> _THE DATA_:

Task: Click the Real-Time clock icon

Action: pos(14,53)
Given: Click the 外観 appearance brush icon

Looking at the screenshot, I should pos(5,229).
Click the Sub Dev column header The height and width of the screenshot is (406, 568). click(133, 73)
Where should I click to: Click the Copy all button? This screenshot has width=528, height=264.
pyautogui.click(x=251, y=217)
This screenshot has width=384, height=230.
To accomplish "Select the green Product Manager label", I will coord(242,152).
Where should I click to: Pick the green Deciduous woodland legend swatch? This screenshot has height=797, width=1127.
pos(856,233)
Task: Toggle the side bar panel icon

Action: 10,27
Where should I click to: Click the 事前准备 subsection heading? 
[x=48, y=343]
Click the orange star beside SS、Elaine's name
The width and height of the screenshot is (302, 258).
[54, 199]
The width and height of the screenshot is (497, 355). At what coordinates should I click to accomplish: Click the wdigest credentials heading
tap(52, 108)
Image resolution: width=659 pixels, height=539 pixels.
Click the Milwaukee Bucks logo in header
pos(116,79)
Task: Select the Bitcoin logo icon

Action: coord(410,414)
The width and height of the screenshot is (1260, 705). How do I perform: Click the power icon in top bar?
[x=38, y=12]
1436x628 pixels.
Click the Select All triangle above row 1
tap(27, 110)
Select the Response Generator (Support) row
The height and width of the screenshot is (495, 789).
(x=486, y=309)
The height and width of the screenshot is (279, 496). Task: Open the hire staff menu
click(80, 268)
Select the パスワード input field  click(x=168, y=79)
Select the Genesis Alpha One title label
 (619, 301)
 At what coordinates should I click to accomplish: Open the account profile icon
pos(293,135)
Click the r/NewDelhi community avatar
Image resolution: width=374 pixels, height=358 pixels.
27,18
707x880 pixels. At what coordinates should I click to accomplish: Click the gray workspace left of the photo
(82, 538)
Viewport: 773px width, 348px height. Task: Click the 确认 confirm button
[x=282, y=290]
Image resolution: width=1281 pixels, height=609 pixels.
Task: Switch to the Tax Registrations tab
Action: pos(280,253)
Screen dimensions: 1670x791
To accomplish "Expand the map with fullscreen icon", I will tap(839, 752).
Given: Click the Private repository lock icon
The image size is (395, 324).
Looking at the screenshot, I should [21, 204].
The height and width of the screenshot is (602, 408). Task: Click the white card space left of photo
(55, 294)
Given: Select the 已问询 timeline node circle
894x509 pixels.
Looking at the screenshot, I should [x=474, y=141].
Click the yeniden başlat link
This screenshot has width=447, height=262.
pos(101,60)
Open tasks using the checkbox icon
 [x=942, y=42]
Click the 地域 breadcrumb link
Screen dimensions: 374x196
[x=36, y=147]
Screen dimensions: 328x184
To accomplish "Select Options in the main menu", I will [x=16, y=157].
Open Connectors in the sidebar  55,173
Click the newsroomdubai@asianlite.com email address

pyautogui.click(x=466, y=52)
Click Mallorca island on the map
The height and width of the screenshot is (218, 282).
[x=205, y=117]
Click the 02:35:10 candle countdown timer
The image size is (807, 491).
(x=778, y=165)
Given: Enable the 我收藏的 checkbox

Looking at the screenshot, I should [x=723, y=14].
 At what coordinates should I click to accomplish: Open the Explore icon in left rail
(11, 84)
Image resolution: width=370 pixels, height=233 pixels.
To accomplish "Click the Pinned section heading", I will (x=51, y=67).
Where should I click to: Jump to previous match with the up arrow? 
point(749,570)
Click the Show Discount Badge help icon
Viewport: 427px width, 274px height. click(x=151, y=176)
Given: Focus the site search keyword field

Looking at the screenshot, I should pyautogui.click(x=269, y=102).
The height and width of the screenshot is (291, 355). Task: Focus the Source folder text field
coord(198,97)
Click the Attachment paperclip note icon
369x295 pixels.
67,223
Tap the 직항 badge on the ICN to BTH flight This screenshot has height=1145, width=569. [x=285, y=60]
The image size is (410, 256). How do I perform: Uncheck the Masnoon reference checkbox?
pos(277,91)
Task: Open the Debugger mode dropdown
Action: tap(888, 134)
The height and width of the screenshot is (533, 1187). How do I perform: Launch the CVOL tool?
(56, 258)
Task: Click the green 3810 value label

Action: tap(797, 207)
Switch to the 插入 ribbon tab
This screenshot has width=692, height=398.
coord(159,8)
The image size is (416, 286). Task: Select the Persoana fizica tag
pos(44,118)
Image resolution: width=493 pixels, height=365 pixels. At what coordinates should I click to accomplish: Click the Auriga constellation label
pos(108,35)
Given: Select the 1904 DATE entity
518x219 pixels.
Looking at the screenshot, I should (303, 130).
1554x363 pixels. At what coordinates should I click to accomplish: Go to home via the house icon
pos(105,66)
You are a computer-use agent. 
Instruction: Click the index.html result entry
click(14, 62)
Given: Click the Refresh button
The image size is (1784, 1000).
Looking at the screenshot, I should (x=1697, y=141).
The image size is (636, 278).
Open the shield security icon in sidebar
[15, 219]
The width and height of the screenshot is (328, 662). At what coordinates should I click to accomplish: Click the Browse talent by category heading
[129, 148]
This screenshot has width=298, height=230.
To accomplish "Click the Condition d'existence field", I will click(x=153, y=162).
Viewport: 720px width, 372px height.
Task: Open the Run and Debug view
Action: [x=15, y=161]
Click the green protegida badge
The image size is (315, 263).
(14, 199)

> _TASK OBJECTIVE_: Would you give again, word for word, every line from the one with "Given: Select the 1904 DATE entity" through the final line of the listing above?

> _ANSWER_:
Given: Select the 1904 DATE entity
518x219 pixels.
Looking at the screenshot, I should (303, 130).
1554x363 pixels. At what coordinates should I click to accomplish: Go to home via the house icon
pos(105,66)
You are a computer-use agent. 
Instruction: Click the index.html result entry
click(14, 62)
Given: Click the Refresh button
The image size is (1784, 1000).
Looking at the screenshot, I should (x=1697, y=141).
The image size is (636, 278).
Open the shield security icon in sidebar
[15, 219]
The width and height of the screenshot is (328, 662). At what coordinates should I click to accomplish: Click the Browse talent by category heading
[129, 148]
This screenshot has width=298, height=230.
To accomplish "Click the Condition d'existence field", I will click(x=153, y=162).
Viewport: 720px width, 372px height.
Task: Open the Run and Debug view
Action: [x=15, y=161]
Click the green protegida badge
The image size is (315, 263).
(14, 199)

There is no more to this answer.